On the 3rd of February 1884, Mr. Moses Hirschl died in Vienna, Austria. He missed 94 years of age by a couple of weeks. A sole son, Mr. Samuel Hirschl, our former fellow citizen, and a daughter grieve together with numerous grand- and great-grandchildren the death of the departed who, even when quite aged, remained not just a loving and caring father and grandfather, but also a wise leader and advisor.

Moses Hirschl was born in Arad, Hungary in 1790. He who understands Hungary and its circumstances, not just in the previous, but deeply, very deeply, in the current century, only he knows and can comprehend how the deceased struggled against both the bigotry of the Protestant and Catholic Christians and the zealots of his own religion whom he sought to reform.

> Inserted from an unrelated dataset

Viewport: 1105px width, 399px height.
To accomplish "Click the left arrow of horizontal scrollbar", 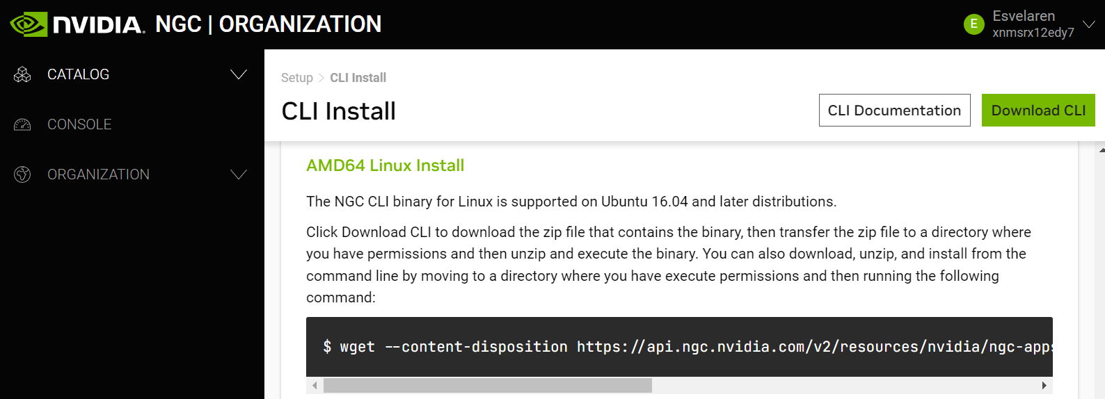I will (315, 385).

All the same he undertook as a young man with a glowing fervor the reform of his own coreligionists and achieved through constant work an enhancement in position of the Jews in Hungary and Austria. At the same time he was so vehemently challenged and battled against that he more than once hardly escaped with his life.

During his entire life he was a fervent advocate of public charity without taking into consideration the beliefs of the needy and participated in all gatherings so completely that the Austrian Kaiser recognized his service in this area with a state medal. Even in his last wishes he richly kept in mind all of those charities that he supported throughout his lifetime.

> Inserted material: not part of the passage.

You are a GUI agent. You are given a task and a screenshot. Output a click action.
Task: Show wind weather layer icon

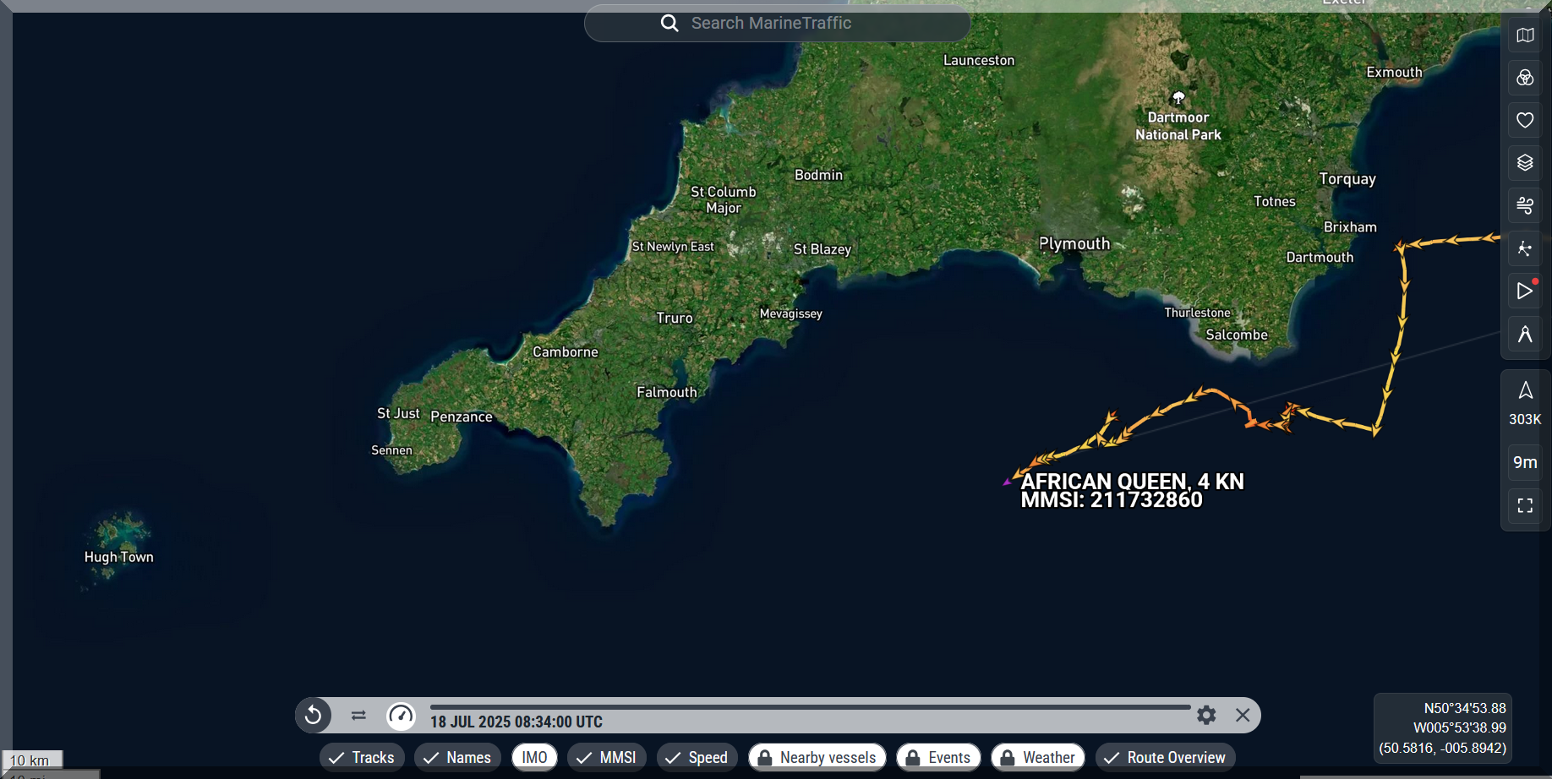(1525, 205)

His death was calm and peaceful. During the day he talked with his family and acquaintances in a normal way, with a sharpness of mind that remained with him even at his advanced age. In the evening he went to bed, fell to sleep peacefully and never woke again. After such a nobly spent life, Death gently closed his eyes during slumber forever.

About Moses' Son, Samuel

Excerpt from a news article published in the 31 January 1904 Davenport Democrat on the history of Davenport School No. 4 located at the southwest corner of Locust and Main Streets:

At the first meeting of the first school board in 1858, a petition of 38 names was presented asking for the separation of the colored children from the whites. Mr. Austin Corbin moved that they be excluded. The vote was taken and the names recorded and 12 of the 13, and better or more representative men than these twelve Davenport did not have, voted for their dismissal. One man only, the only German on the board, perhaps thinking with Burns, "a man's a man for a' that" voted against their exclusion. This one man was Samuel HIRSCHEL.

Separate schools were now begun for the Negro children. The first one was opened in a room of No. 3 school with Mrs. M.A. Fearing for teacher, in December 1858. It enrolled four pupils, and soon two of them stayed home. The school was then closed. Next Peter Vanoram, of north Davenport fame, was employed to teach a "colored school" in a room rented in the First Baptist Church on Perry and Fourth Streets. He had an attendance of two and three pupils and drew pay for three months.

Four years later Abraham Lincoln signed the Emancipation Proclamation.